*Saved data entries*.

________________

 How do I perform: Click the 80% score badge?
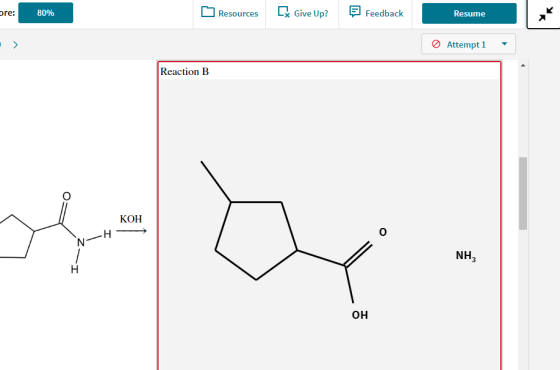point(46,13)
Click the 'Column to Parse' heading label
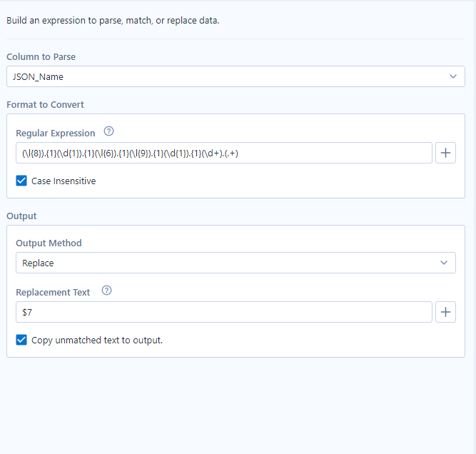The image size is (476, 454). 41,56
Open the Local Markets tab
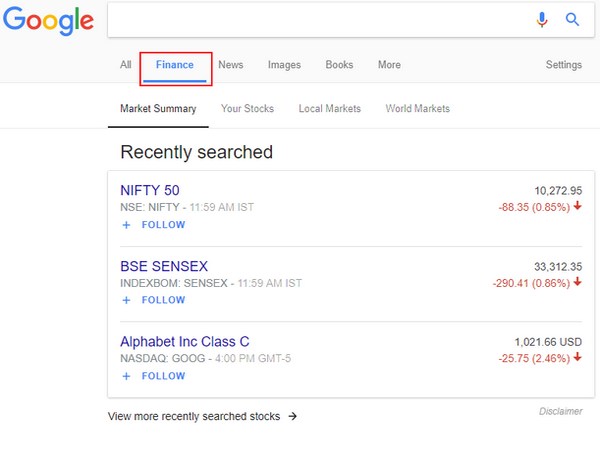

________________

*PROBLEM*. The data above must be reproduced exactly, without any of its pictures.

*EXERCISE RESULT*.
 How do I perform: Click the 80% score badge?
point(46,13)
Click the 'Column to Parse' heading label
The image size is (476, 454). 41,56
Open the Local Markets tab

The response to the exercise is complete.